Document excerpt:
## begin

We describe the development, dependencies, and limitations of HTrack in both neighborhood and apartment complex areas and provide field-level results from its use for the COPA project.
Methods
HTrack development
HTrack was written in R 3.3.2 (R Foundation for Statistical Computing [14]) as a Shiny application [15, 16]. This app was developed in Windows 10 for use on Android tablets and incorporates other programming languages including JavaScript, Python, and HTML to facilitate integration with the Android system. Currently, the app is not supported in iOS systems.
Dependencies and availability
To use HTrack on Android devices, an Operating System (OS) to run R was needed. Currently, R can be installed in Windows OS, Mac OS or Linux OS. However, these are not available on most mobile devices. For Android devices, R was installed via an app called UserLand (v. 2.7.2) [17], an open-source app developed to install several Linux distributions to the device without rooting the device, which was important to maintain the security features required for the project. To streamline and simplify the app launching process, we created several shell scripts that would allow for HTrack to be started through a one-word command. Once started, the app was hosted on an offline local server. An app called DroidScript [18] was used to open that server in the device’s default internet browser (Google Chrome is recommended). Another supporting app, GPS Connected [19], was used to lock the GPS signal of the device while HTrack was used in the field; avoiding loss of GPS signal while moving around different field sites or working in areas where satellite signal was low.
This application was developed for offline use in encrypted Android tablets as needed for the COPA project. However, it can be easily modified to work online on both Windows or Android based devices for any field studies requiring house tracking or site-based data collection. All source code is available at GitHub, https://github.com/dmrodz/htrack. This repository also contains all dependencies and resources needed to be able to setup, run, customize and troubleshoot HTrack. Literacy in R and programming languages mentioned above, together with literacy in different Operating Systems is needed for customization of this application.

## end

Data in this exercise:
## begin

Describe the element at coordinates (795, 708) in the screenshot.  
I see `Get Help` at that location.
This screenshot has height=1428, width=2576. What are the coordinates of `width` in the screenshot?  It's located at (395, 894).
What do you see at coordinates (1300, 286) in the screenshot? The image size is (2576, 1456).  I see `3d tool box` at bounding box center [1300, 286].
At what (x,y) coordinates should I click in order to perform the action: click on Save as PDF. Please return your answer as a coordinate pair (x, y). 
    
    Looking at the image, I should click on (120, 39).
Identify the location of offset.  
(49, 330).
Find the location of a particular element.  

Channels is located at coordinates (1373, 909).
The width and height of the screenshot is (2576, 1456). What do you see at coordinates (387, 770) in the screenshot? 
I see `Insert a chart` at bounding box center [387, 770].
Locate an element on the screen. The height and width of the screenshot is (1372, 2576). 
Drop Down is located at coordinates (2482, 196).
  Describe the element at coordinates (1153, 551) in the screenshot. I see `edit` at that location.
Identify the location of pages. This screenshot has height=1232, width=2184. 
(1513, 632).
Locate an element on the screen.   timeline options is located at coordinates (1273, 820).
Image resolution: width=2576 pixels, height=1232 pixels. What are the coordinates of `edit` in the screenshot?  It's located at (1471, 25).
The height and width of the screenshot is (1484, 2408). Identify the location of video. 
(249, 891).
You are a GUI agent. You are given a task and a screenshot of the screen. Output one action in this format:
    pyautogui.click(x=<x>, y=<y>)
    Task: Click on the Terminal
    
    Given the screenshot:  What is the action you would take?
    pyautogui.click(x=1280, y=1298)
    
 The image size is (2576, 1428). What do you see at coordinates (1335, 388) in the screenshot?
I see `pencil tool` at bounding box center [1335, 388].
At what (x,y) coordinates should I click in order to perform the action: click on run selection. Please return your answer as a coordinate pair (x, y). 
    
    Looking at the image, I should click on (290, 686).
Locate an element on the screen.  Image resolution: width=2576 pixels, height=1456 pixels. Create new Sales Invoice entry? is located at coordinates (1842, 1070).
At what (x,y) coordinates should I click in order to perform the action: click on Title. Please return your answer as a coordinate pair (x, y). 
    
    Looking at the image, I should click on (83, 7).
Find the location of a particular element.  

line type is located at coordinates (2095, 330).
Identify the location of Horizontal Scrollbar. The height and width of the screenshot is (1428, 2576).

## end

Exercise 1: Reproduce the stretch of rows from the line containing "click on run" through the last row.
Exercise 2: Write what comes next in the HTrack description, picking up after its final sentence.
These rows are unrelated to the text about HTrack.

Exercise result 1:
At what (x,y) coordinates should I click in order to perform the action: click on run selection. Please return your answer as a coordinate pair (x, y). 
    
    Looking at the image, I should click on (290, 686).
Locate an element on the screen.  Image resolution: width=2576 pixels, height=1456 pixels. Create new Sales Invoice entry? is located at coordinates (1842, 1070).
At what (x,y) coordinates should I click in order to perform the action: click on Title. Please return your answer as a coordinate pair (x, y). 
    
    Looking at the image, I should click on (83, 7).
Find the location of a particular element.  

line type is located at coordinates (2095, 330).
Identify the location of Horizontal Scrollbar. The height and width of the screenshot is (1428, 2576).

Exercise result 2:
Mapping component and data pre-load
A list of coordinates with unique structure IDs and community IDs was used as a pre-load file (.csv) for HTrack. The pre-load file was generated using ArcGIS Desktop [20], where community boundaries were drawn around areas that contained residential structures eligible for recruitment. Individual structures were geo-coded using aerial imagery and visual observation in the field. Structures within each community area were assigned a unique ID (HHID, Household ID), and latitude and longitude of the centroid of each structure were calculated to guide field navigation. In each community, we randomly selected a sufficient number of geocoded structures in order to reach a target of 100 participants per community.
Using coordinates surrounding the communities of interest, map tiles from Open Street Maps (OSM; x_y_z format) were generated in R using the RgoogleMaps package [21]. These were stored in each tablet in local servers coded in Python [22] and were used by the R leaflet package [23, 24] to generate an offline, interactive map for HTrack. The pre-load file was then loaded into the tablets to populate the map with house markers associated with the corresponding coordinates.
Household recruitment estimates were continuously monitored to determine if the target number of participants recruited was reached. If field staff were unable to recruit the needed participants after all structures had been visited, a new selection of randomly selected structures was generated. These were imported to HTrack through a built-in, limited access feature that merged the most recent data stored in the tablet with the new selection of structures. This allowed project planners to guide field staff to the new structures while avoiding previously visited households.
Main user interface
HTrack’s user interface is composed of four tabs: First, a “Main” tab that shows an interactive map paired to a data table, and several fields for data entry (Fig 1). This tab is the primary area for data capture, navigation and location visualization in HTrack. For purposes of this manuscript, the main map area was masked from Fig 1, and a visualization of the map is shown in Fig 2 (map base layers were created and reprinted with permission from USGS The National Map using ArcGIS® software by Esri. ArcGIS® and ArcMap™ are the intellectual property of Esri, are used herein under license and are copyright © Esri, all rights reserved).
Field staff organized their daily activities by following a visit status color-scheme (Fig 3). The color-scheme is based on the visit details captured; whenever a new visit attempt is saved, the house marker on the map changes color and the data table automatically updates. The paired data table (R package DT [25]) contains household coordinates associated with each HHID and other columns that are populated when the user enters data through the data entry area.
The second tab is called “Edit” (Fig 4) and also shows a data table and a data entry area where users can edit information previously entered in the “Main” tab. The third tab, “Statistics”, shows general counts per cluster and graphs to monitor house tracking (Fig 5). These graphs and tables can be downloaded at any time. Finally, the “Developers” tab incorporates new geographic selections, if needed.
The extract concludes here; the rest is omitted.